Por eso los cristianos seguimos celebrando la Eucaristía, para dar gracias al Señor, porque la fraternidad cristiana no está formada por personas elegidas, impecables,…, sino que es una fraternidad formada por personas que no siempre han frecuentado el mundo que al menos algunos de nosotros frecuentamos, que no siempre tienen una profesión de fe ortodoxa, es más, a menudo están marginadas por los sistemas religiosos, por las reglas religiosas...
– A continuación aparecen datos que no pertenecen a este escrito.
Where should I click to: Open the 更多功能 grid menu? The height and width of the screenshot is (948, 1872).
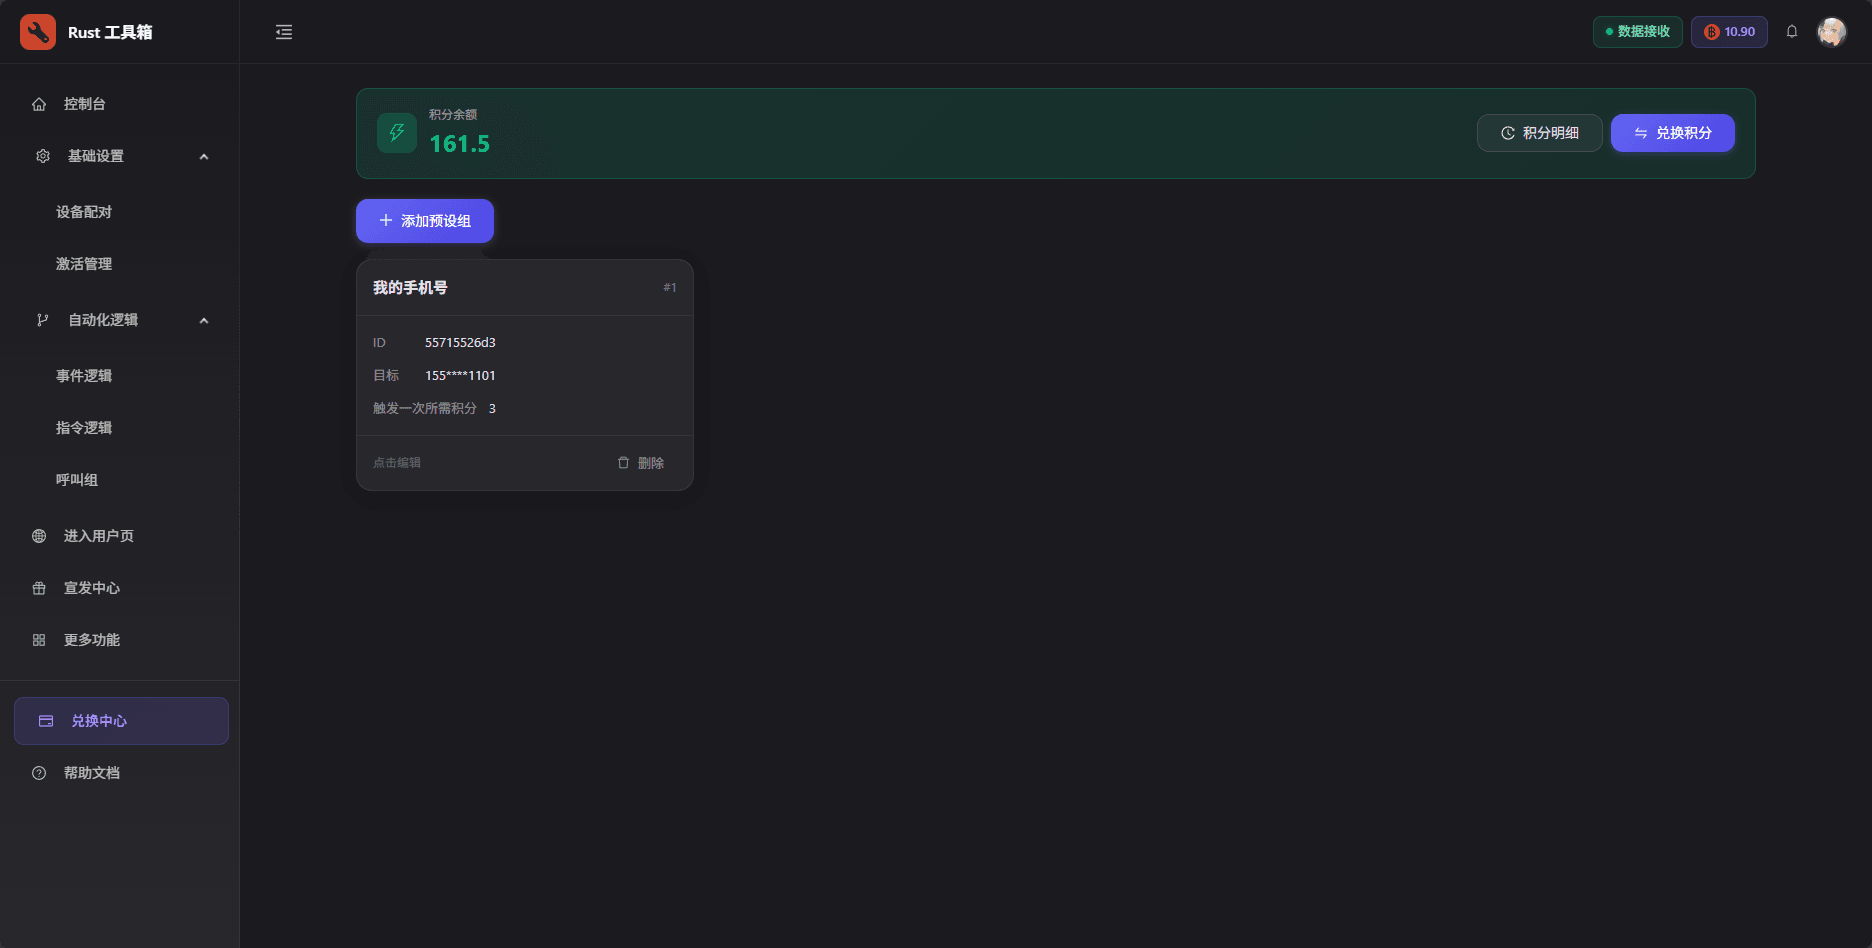[x=91, y=640]
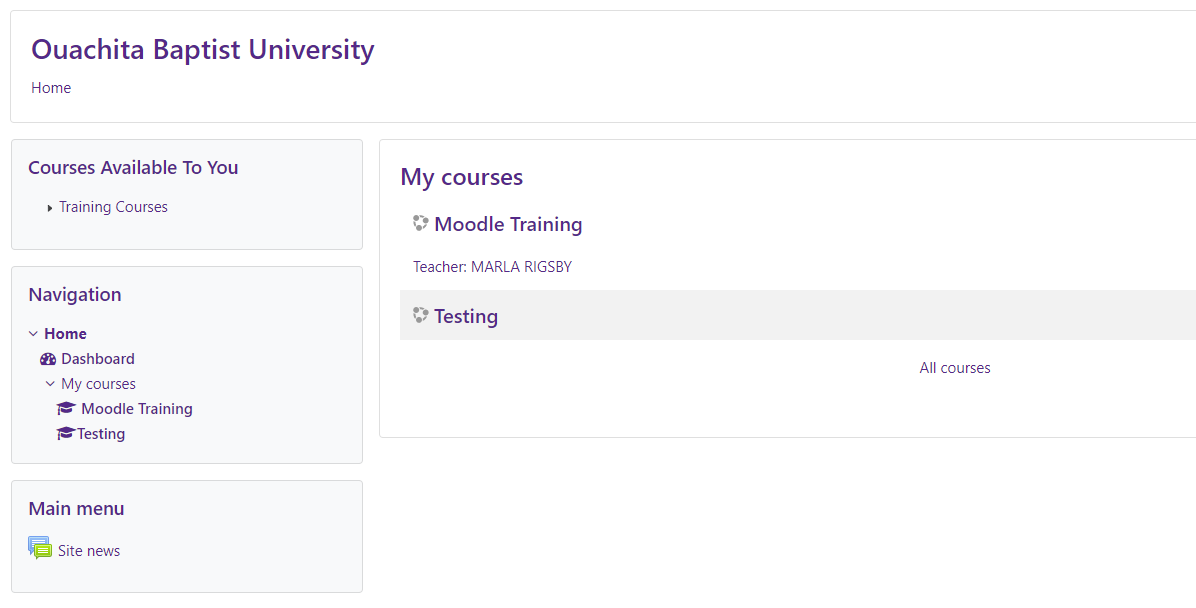Go to Dashboard from the Navigation tree
This screenshot has height=608, width=1196.
(98, 359)
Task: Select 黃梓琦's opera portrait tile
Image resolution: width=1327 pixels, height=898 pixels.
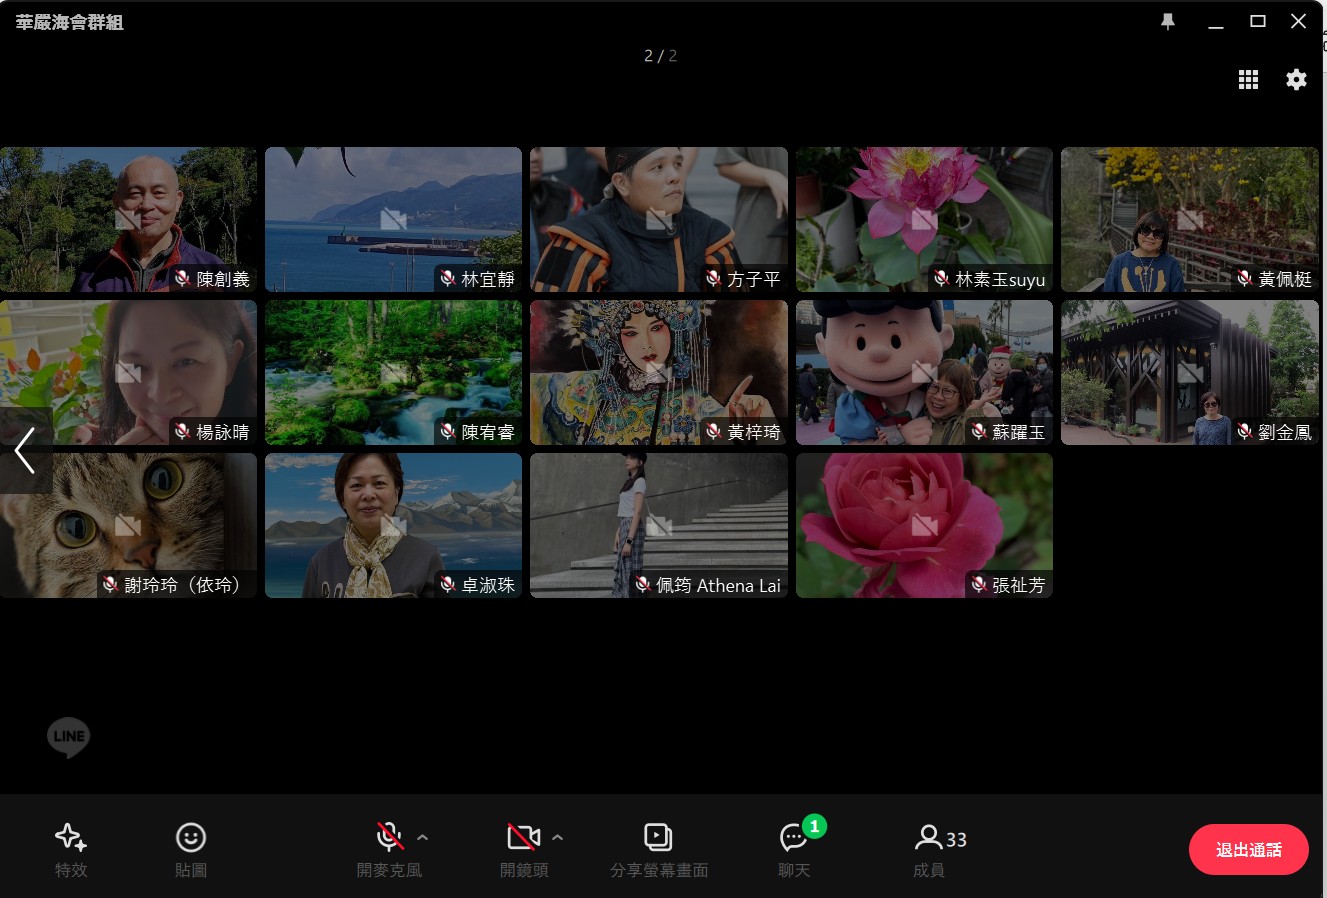Action: 658,372
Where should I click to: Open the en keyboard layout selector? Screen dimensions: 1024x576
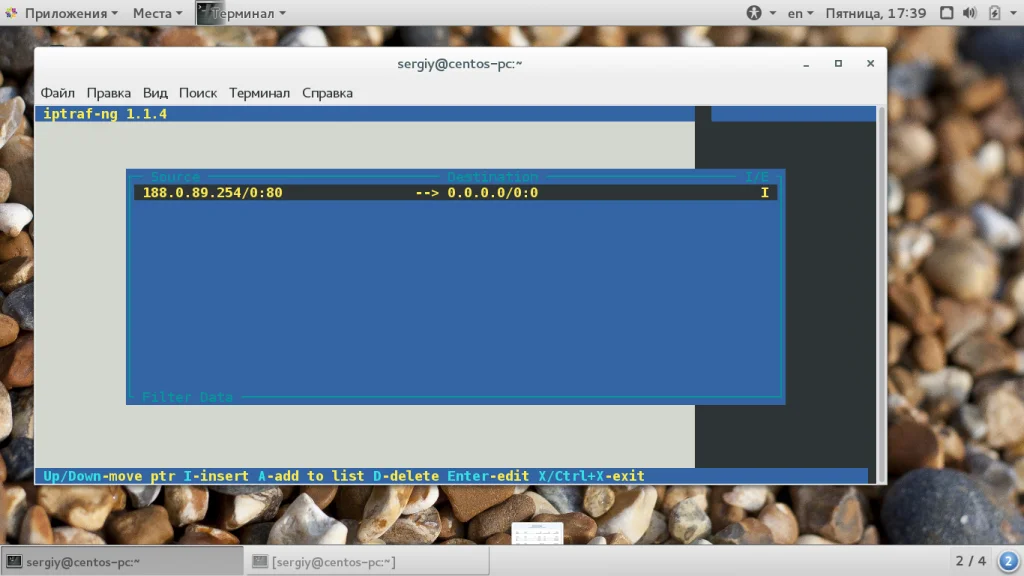800,13
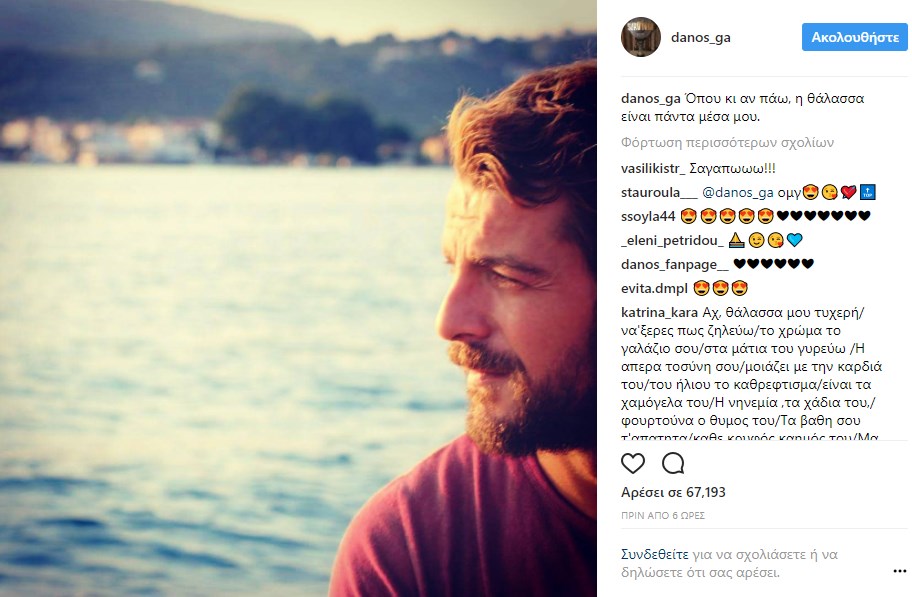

Bastaría pensar que si hoy la Iglesia habla de la lucha por la justicia, de la protección de los derechos, de la libertad de expresión, de la dignidad de la conciencia,…, todas cosas que ya están en el Evangelio, sin embargo, históricamente, tantas veces nos las han recordado otros, los llamados “extranjeros”, “impuros”...
Damos gracias a Dios de todo corazón, porque no cesa
de dejarnos tocar con nuestras manos su misericordia y sigue derrotando
nuestras geometrías que establecen confines entre lo puro y lo impuro, entre lo
apto y lo inadecuado, entre lo sagrado y lo profano, para anunciar que su Reino
no sigue estas reglas y que la fraternidad abarcante e inclusiva que Él ha
establecido no coincide con nuestras instituciones, organizaciones,…, hasta el
punto de excluir lo que Él ha querido buscar, encontrar y reunir.
Y es que nuestro Dios es inclusivo… Por eso, en la comunidad cristiana no existe el derecho de admisión.